- Exercise prompt -
Copy out the listing word for word, from its first line through the line containing "Looking at the screenshot, I should (853, 18).", including that line.

- Recorded information -
--- --- ---
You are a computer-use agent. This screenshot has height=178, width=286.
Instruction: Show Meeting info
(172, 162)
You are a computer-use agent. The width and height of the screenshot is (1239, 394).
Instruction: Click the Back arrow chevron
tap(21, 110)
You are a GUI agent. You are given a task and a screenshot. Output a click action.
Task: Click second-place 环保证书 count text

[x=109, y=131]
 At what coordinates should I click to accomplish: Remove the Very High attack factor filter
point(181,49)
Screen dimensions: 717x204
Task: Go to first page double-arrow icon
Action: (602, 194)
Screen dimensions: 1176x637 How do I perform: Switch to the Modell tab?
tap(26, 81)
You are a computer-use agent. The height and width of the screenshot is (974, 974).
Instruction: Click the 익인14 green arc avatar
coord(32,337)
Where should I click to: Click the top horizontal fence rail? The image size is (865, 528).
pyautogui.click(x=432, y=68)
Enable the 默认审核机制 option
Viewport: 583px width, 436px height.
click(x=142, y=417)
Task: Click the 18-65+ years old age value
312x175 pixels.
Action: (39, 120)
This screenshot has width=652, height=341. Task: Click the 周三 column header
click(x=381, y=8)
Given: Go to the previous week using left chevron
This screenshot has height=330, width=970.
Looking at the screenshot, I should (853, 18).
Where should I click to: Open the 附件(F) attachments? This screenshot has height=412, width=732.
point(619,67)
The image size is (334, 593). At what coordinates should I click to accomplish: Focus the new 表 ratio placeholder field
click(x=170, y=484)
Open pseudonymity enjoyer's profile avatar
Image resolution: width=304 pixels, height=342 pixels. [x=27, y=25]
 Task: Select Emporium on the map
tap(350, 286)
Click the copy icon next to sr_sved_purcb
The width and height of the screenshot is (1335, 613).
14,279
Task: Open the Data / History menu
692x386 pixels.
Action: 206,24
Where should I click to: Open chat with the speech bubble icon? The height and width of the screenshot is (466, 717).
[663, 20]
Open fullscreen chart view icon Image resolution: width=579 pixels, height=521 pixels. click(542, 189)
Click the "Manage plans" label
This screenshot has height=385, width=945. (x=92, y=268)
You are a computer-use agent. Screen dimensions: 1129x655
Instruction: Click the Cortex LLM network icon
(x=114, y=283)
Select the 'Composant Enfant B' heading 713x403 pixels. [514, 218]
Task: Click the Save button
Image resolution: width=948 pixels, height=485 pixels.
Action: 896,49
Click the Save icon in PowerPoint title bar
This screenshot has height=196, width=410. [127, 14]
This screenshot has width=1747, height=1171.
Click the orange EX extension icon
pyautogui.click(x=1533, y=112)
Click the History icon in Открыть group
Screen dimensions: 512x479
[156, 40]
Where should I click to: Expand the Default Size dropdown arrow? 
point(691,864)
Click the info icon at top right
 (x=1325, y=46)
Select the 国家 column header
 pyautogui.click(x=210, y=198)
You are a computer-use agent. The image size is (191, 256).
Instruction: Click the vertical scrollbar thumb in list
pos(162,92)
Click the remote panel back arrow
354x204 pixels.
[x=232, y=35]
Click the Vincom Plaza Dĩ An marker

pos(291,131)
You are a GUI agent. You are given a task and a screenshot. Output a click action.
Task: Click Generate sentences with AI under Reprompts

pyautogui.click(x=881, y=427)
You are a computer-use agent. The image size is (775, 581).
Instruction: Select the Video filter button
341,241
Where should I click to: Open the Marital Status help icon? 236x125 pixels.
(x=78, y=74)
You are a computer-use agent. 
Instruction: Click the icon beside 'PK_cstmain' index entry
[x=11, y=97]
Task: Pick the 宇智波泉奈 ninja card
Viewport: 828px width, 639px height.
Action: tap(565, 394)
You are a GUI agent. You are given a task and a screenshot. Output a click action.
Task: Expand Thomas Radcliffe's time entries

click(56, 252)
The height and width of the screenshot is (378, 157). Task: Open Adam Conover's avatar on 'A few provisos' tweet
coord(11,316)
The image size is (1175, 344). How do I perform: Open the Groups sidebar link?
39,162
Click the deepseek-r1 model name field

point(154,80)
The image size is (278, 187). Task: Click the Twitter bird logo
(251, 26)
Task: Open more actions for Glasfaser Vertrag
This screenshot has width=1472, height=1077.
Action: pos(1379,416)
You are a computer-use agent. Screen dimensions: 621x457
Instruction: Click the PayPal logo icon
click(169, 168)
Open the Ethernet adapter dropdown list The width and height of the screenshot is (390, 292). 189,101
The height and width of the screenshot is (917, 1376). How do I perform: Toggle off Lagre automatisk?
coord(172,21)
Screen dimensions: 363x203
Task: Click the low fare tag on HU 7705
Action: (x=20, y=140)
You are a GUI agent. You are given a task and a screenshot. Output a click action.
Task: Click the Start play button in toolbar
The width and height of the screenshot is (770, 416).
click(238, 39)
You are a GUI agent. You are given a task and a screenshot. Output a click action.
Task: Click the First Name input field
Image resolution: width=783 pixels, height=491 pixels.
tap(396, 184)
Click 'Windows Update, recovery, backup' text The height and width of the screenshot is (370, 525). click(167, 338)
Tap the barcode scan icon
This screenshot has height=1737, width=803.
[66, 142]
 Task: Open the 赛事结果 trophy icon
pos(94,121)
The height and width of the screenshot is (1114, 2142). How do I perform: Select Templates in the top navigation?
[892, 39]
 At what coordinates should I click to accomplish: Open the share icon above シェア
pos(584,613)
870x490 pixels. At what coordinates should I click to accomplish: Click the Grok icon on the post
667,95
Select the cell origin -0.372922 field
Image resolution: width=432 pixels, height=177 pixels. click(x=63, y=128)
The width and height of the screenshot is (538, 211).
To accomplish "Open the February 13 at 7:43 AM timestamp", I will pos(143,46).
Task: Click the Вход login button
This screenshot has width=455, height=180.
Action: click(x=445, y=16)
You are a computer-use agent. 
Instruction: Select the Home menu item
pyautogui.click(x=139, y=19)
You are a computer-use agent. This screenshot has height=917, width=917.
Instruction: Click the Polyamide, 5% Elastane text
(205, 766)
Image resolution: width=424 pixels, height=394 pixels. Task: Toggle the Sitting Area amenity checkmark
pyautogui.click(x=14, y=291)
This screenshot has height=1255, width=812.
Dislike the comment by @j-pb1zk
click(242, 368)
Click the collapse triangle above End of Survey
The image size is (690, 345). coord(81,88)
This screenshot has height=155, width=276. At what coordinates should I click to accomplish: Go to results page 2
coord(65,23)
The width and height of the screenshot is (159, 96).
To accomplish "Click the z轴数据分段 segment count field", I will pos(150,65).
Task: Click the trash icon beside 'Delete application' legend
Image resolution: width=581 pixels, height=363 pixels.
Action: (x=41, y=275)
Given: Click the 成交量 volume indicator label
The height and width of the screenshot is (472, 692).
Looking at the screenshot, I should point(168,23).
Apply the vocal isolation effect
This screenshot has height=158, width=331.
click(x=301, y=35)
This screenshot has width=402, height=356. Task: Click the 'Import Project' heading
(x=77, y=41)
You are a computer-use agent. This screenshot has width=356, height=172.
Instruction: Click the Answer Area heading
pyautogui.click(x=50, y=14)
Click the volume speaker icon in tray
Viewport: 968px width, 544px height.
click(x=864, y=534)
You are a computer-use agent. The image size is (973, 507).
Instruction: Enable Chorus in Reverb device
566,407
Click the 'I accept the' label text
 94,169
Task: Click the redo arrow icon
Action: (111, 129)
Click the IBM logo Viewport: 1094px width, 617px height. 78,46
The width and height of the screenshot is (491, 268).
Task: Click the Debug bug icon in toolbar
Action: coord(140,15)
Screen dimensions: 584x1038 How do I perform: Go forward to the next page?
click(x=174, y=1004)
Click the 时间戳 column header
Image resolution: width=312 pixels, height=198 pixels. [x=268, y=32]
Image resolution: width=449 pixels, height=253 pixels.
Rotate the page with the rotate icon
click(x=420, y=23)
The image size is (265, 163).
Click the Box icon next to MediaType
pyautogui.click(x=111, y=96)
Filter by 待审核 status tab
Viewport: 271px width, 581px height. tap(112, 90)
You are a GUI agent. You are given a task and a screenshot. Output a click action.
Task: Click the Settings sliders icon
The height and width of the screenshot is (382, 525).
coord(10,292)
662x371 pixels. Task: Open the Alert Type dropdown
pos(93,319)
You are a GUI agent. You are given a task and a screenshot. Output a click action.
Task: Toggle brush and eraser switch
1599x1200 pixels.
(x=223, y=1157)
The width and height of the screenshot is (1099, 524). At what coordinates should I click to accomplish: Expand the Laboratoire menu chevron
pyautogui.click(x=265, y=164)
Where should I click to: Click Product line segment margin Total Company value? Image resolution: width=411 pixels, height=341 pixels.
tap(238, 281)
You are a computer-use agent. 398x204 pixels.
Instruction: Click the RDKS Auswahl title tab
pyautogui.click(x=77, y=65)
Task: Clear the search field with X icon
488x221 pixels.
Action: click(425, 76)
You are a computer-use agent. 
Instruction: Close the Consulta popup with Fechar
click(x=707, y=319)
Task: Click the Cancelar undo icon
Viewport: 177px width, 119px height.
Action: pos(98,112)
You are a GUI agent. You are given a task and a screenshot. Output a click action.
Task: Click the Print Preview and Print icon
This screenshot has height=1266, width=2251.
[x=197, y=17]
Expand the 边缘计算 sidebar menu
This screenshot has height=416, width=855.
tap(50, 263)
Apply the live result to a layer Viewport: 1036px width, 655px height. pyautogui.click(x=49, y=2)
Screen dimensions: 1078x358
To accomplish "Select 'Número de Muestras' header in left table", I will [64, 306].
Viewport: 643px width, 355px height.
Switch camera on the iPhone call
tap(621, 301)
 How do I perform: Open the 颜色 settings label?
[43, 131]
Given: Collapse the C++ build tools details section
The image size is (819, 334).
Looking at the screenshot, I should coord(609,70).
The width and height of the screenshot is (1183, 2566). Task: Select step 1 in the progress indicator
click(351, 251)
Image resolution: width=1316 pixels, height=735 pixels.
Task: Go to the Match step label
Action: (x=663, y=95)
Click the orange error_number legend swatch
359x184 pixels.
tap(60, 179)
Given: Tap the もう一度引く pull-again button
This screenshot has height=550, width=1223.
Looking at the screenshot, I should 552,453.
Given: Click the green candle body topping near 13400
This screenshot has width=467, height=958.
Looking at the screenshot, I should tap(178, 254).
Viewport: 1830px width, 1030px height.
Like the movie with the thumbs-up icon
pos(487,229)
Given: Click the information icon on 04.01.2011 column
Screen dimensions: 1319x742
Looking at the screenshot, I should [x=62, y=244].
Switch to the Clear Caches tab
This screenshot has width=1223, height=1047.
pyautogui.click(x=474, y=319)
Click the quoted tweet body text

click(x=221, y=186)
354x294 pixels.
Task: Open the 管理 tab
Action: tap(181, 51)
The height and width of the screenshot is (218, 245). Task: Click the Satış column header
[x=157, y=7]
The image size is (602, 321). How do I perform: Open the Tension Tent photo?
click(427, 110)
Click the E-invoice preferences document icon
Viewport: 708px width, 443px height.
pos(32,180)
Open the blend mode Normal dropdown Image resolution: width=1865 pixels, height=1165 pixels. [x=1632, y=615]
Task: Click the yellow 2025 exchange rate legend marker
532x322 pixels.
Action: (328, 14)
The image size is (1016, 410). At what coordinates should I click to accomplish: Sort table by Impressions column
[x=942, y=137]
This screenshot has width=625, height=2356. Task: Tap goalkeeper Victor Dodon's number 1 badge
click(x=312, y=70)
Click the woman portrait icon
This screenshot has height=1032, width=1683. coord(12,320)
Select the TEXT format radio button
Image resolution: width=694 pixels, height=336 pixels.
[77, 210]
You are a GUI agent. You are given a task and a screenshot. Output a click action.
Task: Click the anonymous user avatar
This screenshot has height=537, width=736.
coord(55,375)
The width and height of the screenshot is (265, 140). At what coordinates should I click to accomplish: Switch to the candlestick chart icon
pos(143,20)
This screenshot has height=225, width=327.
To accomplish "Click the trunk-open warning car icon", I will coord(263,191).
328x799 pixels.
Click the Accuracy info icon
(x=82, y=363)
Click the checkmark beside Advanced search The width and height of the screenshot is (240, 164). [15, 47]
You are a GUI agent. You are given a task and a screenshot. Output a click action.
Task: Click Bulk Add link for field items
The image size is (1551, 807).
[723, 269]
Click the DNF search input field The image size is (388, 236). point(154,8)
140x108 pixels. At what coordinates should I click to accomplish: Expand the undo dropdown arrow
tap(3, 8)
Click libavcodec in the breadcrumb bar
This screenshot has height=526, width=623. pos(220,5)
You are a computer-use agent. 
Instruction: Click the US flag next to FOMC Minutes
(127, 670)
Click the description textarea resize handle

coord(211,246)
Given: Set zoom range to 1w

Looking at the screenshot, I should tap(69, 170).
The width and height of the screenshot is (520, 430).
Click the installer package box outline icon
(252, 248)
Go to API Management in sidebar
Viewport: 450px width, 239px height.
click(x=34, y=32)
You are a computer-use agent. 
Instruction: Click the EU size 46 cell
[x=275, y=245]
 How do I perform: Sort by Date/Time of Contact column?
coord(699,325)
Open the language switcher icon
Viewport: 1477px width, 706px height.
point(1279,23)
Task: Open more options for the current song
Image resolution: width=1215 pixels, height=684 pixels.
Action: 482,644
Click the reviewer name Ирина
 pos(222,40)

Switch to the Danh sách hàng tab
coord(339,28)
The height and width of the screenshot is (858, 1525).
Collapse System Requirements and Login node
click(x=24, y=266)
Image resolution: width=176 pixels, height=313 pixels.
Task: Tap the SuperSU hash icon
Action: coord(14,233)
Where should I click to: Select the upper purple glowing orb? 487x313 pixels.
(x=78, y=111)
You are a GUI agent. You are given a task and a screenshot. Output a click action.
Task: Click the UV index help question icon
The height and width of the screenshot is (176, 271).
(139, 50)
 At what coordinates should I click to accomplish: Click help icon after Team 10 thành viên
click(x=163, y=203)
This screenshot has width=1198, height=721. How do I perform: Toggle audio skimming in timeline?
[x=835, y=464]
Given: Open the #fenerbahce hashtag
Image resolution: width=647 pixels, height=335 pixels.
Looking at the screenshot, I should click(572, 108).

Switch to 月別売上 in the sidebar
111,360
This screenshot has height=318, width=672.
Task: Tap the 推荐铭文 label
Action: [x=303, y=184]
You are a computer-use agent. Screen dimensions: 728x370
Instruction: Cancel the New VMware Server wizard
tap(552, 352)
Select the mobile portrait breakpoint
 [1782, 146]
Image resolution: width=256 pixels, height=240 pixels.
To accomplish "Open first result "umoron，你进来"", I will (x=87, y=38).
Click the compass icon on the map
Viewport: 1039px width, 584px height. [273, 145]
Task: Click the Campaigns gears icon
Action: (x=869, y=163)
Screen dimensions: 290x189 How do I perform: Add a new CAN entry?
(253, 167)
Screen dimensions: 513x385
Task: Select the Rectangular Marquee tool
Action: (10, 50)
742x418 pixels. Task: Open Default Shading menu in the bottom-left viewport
--- --- ---
- Expected answer -
You are a computer-use agent. This screenshot has height=178, width=286.
Instruction: Show Meeting info
(172, 162)
You are a computer-use agent. The width and height of the screenshot is (1239, 394).
Instruction: Click the Back arrow chevron
tap(21, 110)
You are a GUI agent. You are given a task and a screenshot. Output a click action.
Task: Click second-place 环保证书 count text

[x=109, y=131]
 At what coordinates should I click to accomplish: Remove the Very High attack factor filter
point(181,49)
Screen dimensions: 717x204
Task: Go to first page double-arrow icon
Action: (602, 194)
Screen dimensions: 1176x637 How do I perform: Switch to the Modell tab?
tap(26, 81)
You are a computer-use agent. The height and width of the screenshot is (974, 974).
Instruction: Click the 익인14 green arc avatar
coord(32,337)
Where should I click to: Click the top horizontal fence rail? The image size is (865, 528).
pyautogui.click(x=432, y=68)
Enable the 默认审核机制 option
Viewport: 583px width, 436px height.
click(x=142, y=417)
Task: Click the 18-65+ years old age value
312x175 pixels.
Action: (39, 120)
This screenshot has width=652, height=341. Task: Click the 周三 column header
click(x=381, y=8)
Given: Go to the previous week using left chevron
This screenshot has height=330, width=970.
Looking at the screenshot, I should (853, 18).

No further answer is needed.